= Beginning of Section =
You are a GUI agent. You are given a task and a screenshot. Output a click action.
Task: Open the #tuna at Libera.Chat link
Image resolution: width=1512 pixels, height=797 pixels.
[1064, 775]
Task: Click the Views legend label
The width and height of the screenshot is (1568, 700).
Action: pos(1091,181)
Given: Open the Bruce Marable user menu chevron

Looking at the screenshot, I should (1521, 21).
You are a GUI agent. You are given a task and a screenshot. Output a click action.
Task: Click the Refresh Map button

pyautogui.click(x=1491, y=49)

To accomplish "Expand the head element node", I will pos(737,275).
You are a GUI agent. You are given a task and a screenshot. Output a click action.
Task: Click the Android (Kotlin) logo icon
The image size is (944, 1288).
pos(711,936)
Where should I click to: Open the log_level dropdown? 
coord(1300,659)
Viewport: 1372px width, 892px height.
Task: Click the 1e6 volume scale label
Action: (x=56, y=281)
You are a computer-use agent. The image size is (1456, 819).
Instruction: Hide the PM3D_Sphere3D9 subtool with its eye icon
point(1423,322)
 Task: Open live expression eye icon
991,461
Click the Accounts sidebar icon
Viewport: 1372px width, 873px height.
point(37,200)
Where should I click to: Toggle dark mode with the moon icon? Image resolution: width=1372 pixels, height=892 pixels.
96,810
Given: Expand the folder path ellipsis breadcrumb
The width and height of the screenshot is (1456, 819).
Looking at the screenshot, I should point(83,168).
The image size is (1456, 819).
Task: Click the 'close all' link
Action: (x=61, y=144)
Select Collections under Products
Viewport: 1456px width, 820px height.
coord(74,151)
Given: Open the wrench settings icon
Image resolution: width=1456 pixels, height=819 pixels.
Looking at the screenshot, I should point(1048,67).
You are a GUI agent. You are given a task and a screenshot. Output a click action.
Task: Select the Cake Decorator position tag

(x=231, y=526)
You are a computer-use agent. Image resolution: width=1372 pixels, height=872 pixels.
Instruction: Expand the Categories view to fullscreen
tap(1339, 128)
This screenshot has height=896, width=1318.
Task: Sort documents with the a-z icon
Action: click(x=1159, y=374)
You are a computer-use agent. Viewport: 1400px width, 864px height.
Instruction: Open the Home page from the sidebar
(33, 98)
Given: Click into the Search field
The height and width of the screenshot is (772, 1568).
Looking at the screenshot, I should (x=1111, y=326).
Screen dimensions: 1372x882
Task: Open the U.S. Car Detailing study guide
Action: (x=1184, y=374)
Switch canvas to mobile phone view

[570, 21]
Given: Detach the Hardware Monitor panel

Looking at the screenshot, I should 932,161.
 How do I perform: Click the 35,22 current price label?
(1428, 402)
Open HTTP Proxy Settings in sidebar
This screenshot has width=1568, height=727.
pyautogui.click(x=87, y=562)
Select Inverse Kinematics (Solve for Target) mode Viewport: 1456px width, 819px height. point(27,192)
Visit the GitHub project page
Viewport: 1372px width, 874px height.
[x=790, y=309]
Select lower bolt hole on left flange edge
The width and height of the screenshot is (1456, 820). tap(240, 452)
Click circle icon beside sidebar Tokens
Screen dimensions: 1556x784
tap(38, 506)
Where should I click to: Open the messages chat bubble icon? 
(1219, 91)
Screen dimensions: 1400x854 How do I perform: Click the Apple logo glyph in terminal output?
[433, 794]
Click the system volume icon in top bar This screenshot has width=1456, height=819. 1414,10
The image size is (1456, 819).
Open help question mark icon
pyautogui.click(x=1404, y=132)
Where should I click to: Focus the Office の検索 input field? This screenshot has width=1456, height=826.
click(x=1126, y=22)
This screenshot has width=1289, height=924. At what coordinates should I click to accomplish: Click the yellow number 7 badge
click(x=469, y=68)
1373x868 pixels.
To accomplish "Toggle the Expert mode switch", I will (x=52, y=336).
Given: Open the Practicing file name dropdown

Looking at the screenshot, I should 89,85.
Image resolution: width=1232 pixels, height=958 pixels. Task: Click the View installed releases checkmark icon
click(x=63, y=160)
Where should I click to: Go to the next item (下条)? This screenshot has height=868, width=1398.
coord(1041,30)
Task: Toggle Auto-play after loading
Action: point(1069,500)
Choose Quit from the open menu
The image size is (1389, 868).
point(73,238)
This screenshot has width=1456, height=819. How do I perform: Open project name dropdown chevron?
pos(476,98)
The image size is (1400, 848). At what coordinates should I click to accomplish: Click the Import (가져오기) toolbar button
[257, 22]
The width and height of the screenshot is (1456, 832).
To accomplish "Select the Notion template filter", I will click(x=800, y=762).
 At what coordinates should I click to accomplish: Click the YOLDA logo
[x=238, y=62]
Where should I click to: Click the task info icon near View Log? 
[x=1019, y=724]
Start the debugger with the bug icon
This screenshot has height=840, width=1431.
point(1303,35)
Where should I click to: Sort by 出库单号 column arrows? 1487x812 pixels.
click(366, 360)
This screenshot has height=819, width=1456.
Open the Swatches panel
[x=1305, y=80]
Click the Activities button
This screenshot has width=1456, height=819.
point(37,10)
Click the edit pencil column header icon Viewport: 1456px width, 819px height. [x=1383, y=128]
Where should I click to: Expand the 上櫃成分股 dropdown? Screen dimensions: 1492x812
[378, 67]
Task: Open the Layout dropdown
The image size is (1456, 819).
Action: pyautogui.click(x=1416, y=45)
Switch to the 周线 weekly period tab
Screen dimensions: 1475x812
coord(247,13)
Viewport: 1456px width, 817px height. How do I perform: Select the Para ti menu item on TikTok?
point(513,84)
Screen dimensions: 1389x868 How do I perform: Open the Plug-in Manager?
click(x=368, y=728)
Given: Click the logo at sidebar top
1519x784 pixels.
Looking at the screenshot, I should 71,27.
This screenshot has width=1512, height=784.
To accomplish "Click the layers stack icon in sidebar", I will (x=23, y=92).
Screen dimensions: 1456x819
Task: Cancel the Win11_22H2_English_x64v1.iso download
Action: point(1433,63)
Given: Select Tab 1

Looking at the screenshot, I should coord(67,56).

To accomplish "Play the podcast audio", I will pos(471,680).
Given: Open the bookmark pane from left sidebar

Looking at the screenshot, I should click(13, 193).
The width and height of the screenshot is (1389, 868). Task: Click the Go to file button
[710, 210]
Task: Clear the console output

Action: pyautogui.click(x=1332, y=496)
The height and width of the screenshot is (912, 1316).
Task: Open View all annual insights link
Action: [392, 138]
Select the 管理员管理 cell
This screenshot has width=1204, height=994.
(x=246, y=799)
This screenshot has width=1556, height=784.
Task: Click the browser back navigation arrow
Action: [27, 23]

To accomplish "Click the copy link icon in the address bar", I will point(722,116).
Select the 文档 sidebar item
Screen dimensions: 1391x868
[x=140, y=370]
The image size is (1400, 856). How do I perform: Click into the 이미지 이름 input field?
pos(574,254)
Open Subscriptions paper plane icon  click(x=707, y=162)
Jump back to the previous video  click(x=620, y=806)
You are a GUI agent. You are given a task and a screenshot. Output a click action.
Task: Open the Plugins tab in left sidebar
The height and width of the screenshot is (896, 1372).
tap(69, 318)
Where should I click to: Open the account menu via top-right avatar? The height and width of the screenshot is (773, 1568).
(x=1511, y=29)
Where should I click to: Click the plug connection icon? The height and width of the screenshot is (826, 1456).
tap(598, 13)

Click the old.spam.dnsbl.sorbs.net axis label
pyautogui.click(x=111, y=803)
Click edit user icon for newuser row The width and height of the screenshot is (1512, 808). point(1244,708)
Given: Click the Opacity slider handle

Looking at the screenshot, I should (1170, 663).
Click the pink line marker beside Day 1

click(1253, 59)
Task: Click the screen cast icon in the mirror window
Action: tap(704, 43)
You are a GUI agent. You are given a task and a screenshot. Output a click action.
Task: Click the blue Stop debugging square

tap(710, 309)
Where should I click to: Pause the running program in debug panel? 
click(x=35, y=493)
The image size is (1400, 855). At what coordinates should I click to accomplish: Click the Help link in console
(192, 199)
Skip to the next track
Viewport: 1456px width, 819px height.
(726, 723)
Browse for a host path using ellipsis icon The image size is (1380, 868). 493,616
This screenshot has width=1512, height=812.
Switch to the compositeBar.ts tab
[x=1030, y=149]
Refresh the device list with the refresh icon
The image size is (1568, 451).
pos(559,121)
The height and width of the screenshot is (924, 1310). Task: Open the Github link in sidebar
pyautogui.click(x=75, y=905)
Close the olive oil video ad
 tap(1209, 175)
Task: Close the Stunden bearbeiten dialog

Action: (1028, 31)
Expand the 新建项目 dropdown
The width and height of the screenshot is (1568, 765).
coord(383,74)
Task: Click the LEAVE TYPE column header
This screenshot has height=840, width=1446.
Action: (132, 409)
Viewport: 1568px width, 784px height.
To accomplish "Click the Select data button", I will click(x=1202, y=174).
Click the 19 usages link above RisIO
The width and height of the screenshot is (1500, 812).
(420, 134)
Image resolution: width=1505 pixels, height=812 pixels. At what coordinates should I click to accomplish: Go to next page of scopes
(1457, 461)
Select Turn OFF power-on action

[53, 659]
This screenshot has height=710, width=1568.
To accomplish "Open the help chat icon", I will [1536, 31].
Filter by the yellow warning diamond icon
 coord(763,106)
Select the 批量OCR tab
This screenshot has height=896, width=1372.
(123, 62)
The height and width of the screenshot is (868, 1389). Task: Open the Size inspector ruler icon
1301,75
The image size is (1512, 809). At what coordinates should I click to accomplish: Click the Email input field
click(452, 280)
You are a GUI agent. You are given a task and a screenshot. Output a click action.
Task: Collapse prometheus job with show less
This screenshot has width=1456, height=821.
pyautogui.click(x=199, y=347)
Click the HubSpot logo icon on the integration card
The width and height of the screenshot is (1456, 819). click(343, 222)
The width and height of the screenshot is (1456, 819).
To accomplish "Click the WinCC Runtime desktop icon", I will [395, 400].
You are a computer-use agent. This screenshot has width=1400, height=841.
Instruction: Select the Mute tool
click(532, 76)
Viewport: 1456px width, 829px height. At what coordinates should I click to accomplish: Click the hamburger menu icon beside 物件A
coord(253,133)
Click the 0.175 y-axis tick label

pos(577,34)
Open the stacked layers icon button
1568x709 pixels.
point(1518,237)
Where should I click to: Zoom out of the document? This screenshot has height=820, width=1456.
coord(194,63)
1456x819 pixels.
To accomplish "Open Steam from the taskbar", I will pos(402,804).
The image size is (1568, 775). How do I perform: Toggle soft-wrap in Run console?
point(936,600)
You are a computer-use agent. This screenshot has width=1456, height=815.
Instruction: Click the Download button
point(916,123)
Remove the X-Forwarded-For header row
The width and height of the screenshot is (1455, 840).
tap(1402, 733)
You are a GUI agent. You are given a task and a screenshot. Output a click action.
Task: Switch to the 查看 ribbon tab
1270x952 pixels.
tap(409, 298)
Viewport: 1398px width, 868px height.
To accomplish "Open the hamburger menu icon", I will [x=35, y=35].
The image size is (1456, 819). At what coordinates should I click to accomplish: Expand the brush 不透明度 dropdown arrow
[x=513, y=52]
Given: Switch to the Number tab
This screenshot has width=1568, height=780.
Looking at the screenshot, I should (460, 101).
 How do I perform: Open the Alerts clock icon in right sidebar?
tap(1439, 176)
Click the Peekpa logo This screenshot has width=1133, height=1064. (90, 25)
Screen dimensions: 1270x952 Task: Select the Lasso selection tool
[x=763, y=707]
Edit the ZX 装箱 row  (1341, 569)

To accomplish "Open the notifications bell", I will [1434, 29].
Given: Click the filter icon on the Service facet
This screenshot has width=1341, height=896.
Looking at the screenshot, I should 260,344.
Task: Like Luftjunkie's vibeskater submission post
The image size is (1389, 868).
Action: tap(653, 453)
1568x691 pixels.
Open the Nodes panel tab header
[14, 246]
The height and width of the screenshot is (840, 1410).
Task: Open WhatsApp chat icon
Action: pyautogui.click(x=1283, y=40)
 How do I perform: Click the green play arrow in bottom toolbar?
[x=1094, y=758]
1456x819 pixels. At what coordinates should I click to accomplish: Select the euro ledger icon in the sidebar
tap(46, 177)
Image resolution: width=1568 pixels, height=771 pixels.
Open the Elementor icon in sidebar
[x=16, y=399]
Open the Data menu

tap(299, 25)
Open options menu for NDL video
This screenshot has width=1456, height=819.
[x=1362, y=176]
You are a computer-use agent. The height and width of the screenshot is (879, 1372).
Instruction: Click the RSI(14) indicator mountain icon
= End of Section =
▶ **Exercise goal**: What lines above hold the word "path"? Pull each one out.

▶ **Answer for the task**:
Given: Expand the folder path ellipsis breadcrumb
Browse for a host path using ellipsis icon The image size is (1380, 868). 493,616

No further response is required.